WORK TO COMPLETE: Copy out the items from the line containing "is (836, 572)." through the end of the items, swapping each "Find the location of" for "Locate" and changing nothing else.
********************
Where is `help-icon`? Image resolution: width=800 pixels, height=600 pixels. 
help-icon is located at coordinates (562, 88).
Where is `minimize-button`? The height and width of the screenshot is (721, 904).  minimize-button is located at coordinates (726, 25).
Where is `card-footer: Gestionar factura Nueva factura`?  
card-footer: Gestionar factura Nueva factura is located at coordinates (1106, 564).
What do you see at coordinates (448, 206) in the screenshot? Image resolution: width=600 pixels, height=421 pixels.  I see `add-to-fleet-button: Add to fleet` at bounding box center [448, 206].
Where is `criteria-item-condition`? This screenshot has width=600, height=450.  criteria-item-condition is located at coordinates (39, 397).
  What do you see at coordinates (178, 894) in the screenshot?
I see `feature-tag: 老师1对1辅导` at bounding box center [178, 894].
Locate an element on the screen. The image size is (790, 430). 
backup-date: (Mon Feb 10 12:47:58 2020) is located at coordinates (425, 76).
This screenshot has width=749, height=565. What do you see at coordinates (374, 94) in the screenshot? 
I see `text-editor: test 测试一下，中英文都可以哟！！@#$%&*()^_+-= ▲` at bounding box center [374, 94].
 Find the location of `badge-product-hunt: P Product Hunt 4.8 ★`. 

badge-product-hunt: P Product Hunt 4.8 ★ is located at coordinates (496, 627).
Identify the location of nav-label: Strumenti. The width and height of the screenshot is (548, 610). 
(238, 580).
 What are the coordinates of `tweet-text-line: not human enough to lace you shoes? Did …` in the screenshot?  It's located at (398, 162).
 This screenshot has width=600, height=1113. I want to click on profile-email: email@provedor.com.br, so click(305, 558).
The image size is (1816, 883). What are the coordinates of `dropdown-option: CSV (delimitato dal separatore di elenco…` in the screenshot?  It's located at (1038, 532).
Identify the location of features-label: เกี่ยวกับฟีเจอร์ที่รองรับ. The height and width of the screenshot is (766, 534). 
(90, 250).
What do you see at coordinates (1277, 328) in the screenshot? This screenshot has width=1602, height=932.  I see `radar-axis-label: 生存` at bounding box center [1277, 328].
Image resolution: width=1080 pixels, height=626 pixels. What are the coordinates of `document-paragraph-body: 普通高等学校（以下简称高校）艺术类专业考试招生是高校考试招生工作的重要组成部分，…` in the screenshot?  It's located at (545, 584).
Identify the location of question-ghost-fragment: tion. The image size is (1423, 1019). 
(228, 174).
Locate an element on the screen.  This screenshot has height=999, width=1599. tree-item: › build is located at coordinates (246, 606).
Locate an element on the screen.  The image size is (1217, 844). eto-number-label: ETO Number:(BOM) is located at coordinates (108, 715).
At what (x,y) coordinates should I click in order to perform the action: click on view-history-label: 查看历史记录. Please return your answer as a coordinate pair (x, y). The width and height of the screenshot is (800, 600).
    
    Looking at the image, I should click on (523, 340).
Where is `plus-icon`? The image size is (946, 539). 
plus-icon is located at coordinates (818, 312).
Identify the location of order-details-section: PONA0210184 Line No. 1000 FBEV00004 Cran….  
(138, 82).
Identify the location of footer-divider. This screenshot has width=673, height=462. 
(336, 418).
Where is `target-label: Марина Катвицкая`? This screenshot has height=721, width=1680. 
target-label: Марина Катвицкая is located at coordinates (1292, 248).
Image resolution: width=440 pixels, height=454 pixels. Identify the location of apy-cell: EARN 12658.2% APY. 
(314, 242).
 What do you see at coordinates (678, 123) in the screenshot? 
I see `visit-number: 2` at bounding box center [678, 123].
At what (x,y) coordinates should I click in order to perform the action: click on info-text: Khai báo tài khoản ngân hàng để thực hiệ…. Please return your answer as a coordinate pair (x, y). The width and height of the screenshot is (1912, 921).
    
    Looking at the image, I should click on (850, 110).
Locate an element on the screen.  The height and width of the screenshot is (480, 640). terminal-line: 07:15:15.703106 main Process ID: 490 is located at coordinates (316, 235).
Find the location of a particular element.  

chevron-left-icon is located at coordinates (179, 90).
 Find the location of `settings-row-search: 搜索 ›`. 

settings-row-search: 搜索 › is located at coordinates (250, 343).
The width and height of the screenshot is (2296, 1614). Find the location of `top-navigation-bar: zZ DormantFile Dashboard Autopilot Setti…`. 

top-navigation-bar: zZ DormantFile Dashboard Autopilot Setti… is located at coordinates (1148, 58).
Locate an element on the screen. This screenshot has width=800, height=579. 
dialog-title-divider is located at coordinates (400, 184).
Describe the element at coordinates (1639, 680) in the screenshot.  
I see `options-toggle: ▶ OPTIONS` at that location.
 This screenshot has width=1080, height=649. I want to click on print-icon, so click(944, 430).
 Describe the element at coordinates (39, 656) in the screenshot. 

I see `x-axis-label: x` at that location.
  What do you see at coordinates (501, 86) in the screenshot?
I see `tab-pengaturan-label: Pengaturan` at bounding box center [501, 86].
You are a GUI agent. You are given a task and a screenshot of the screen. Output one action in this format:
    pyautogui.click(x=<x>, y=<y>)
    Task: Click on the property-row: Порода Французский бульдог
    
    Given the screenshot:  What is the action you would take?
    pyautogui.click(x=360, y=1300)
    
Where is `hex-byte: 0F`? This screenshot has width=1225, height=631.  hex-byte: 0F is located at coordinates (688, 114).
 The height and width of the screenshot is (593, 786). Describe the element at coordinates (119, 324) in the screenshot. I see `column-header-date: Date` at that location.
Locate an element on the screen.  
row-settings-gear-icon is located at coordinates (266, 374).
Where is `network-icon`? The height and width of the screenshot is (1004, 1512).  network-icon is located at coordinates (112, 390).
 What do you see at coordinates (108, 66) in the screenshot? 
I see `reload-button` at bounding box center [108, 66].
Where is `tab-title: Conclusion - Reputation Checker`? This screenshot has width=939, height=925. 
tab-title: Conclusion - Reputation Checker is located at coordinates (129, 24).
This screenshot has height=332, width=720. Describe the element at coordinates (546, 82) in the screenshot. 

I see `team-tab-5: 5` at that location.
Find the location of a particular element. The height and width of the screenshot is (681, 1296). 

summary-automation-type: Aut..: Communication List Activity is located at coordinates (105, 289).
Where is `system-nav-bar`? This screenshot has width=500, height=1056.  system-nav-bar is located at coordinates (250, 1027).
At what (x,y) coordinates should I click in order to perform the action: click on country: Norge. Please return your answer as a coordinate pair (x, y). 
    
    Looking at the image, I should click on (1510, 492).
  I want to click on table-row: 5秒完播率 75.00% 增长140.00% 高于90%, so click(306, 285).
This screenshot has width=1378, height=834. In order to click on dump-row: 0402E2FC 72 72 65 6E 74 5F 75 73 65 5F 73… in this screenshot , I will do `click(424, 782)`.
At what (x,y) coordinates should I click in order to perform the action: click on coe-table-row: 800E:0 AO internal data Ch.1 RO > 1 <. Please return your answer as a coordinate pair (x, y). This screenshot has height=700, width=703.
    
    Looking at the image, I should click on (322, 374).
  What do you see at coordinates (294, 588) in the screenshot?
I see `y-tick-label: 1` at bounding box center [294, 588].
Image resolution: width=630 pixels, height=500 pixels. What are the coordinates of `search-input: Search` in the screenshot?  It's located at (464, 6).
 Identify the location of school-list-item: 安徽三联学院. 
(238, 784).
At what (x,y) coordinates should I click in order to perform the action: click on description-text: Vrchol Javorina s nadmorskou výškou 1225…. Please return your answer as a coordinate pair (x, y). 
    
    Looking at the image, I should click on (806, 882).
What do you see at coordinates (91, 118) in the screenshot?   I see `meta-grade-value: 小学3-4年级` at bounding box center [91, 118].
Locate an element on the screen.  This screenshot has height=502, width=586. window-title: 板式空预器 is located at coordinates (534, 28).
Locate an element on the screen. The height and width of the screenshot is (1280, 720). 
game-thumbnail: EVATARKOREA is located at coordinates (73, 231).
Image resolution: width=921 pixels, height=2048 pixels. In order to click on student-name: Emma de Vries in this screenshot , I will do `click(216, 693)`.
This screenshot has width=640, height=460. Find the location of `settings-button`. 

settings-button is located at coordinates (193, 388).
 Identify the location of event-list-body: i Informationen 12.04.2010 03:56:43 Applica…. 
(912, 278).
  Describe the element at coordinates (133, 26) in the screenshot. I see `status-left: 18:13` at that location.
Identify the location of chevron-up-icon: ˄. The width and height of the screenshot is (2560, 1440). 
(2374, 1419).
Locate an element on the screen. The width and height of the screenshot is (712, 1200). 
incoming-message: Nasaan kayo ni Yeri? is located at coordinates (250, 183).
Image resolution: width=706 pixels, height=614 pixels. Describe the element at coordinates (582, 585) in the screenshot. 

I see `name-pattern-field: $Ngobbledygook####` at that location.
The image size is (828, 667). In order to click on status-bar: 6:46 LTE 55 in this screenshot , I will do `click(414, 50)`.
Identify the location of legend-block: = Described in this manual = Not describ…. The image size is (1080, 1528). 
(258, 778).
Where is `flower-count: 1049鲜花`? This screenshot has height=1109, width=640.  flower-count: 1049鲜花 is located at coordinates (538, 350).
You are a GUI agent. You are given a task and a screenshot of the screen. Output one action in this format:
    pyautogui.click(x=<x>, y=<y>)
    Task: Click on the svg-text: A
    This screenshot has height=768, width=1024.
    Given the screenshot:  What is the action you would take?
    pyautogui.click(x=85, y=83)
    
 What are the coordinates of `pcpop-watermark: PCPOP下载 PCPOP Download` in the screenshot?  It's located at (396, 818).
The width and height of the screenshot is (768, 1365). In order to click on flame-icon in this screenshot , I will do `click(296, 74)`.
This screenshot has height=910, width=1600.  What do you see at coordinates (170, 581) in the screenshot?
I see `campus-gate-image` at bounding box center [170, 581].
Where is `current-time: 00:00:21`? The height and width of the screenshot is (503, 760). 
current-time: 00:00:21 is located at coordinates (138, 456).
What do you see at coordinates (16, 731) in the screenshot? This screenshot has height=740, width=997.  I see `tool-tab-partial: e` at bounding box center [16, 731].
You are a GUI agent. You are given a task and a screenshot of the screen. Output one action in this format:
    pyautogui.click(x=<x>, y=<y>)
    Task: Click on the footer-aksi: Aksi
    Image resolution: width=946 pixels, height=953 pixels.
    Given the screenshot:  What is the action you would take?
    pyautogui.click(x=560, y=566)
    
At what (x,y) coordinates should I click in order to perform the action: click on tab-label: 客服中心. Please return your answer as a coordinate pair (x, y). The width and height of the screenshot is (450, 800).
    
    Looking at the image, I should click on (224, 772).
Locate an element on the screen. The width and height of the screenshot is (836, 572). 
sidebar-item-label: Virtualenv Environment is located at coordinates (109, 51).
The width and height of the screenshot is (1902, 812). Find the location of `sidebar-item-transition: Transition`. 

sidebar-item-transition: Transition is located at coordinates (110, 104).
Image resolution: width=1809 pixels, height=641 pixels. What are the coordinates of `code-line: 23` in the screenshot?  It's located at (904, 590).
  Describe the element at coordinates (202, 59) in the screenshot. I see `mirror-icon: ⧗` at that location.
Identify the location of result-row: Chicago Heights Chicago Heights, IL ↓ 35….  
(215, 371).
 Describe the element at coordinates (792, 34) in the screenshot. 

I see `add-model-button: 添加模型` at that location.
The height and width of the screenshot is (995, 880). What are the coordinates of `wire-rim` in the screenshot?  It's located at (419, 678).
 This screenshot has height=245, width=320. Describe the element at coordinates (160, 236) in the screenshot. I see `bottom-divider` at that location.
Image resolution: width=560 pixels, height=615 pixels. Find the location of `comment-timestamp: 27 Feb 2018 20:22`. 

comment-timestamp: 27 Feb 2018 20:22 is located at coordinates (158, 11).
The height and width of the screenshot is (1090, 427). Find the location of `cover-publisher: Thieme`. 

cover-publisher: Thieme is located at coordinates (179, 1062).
********************
TASK OUTPUT:
Locate an element on the screen. The width and height of the screenshot is (836, 572). 
sidebar-item-label: Virtualenv Environment is located at coordinates (109, 51).
The width and height of the screenshot is (1902, 812). Locate `sidebar-item-transition: Transition`. 

sidebar-item-transition: Transition is located at coordinates (110, 104).
Image resolution: width=1809 pixels, height=641 pixels. What are the coordinates of `code-line: 23` in the screenshot?  It's located at (904, 590).
  Describe the element at coordinates (202, 59) in the screenshot. I see `mirror-icon: ⧗` at that location.
Identify the location of result-row: Chicago Heights Chicago Heights, IL ↓ 35….  
(215, 371).
 Describe the element at coordinates (792, 34) in the screenshot. 

I see `add-model-button: 添加模型` at that location.
The height and width of the screenshot is (995, 880). What are the coordinates of `wire-rim` in the screenshot?  It's located at (419, 678).
 This screenshot has height=245, width=320. Describe the element at coordinates (160, 236) in the screenshot. I see `bottom-divider` at that location.
Image resolution: width=560 pixels, height=615 pixels. Locate `comment-timestamp: 27 Feb 2018 20:22`. 

comment-timestamp: 27 Feb 2018 20:22 is located at coordinates (158, 11).
The height and width of the screenshot is (1090, 427). Locate `cover-publisher: Thieme`. 

cover-publisher: Thieme is located at coordinates (179, 1062).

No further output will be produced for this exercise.